Author: Rhynes, J.D.

Famous scratches on the back of a Martin D 18 guitar
 

I have been racking my brain for the last week or so trying to figure out what I'm going to write for the column today. For the life of me I couldn't dredge up a story about my musical adventure from the past until this evening, Wednesday, June 25. Sometimes stories come to mind from the most unexpected places like this one I'm about to recount to all of you.I was setting in my chair tonight trying to think of what to write when I glanced at the large photograph of Vern and Ray on the wall in front of me. Unconsciously I thought to myself,I wonder if Ray ever had the back of that Martin D 18 refinished to get rid of all the scratches? Voilą! There is my story! . So, with all the haste I could muster I fired up the old computater, and composed today's message for all you folks, as good as I could reckymember it.

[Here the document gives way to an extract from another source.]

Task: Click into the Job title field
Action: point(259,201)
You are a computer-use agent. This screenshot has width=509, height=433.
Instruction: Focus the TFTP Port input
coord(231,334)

Now when it comes to instruments, especially guitars, there are scratches of the ordinary kind, and then there are what is known as "famous scratches". I will get to the famous part in a little bit but first, some country music history.

Back in the middle to late 1950s, my buddy Ray Park had a country music television show on Channel 13 in Stockton, California that aired every Saturday afternoon around three o'clock. In all the years that program aired, I don't think I missed but two or three shows. Ray had an absolutely killer country band back then,and he usually featured a musical guest that was well-known in the area, or Central Valley of California. Maybe once or twice a year, a nationally known artist would stop by Ray's show to plug a local appearance. I will never forget the Saturday afternoon in late summer of 1957 when I turned the TV on at work to watch Ray's country music show. At the time I was working at Stockton state hospital as a psychiatric technician. We had a TV in a large dayroom for the patient's to watch, and right after I signed at 2:30 that afternoon, I headed for the dayroom to watch the show.

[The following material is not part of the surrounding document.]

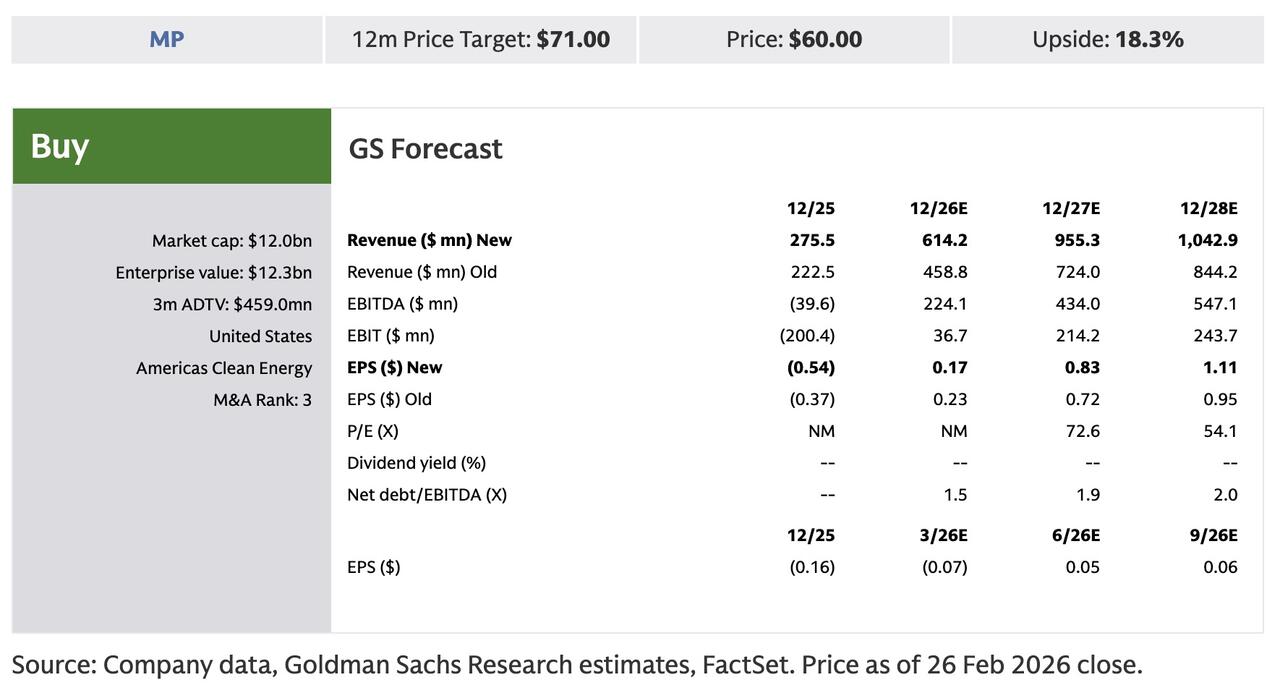This screenshot has height=693, width=1280.
Task: Click the P/E (X) row label
Action: tap(372, 431)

I switched that TV to channel 13 and got it all adjusted for the best reception. Right after the theme song was over, Ray announced; folks we have a special treat today, none other than the country music star Johnny Cash is with us here today to do a couple of numbers, and promote a local appearance. Man, what a surprise!! This was back when Johnny Cash was the biggest thing going in country music and he dominated all the music charts. If I remember right he started off with his smash hit "Folsom Prison Blues", then sang a couple of other numbers later in the program. As I watched the program I thought to myself, gee he plays a Martin just like Ray does, not knowing that he was playing Ray's Martin D 18 guitar. Fast forward 15 or 16 years.

I can't remember exactly where we were when this happened, but I think we were at Vern's house one Saturday afternoon playing music. It was just Vern, Ray and myself.. Ray was playing the fiddle, and I was playing rhythm guitar for them. Between songs, I got to looking at the back of Ray's D 18 Martin. I said Ray, how in the hell did you scratch this thing up this bad? Ray said, JD, those are some mighty famous scratches on that guitar, Johnny Cash, put them there, back in 1957. WOW, the lights went on in my brain immediately!!!

I said Ray, I seen him on TV when he was playing your guitar that day! .I thought that was his guitar! . I didn't know it was yours. Yep said Ray, them are some mighty famous scratches. At the time, I wanted to kill him for doing it, but looking back, I love him for it. There ain't too many people who can brag the fact that Johnny Cash scratched up their guitar.

And that, my friends, is the true story of how the back of Ray Parks, Martin, D 18 guitar got all scratched up, when two,very talented, country boys from Arkansas happened to meet in Stockton, California back in 1957.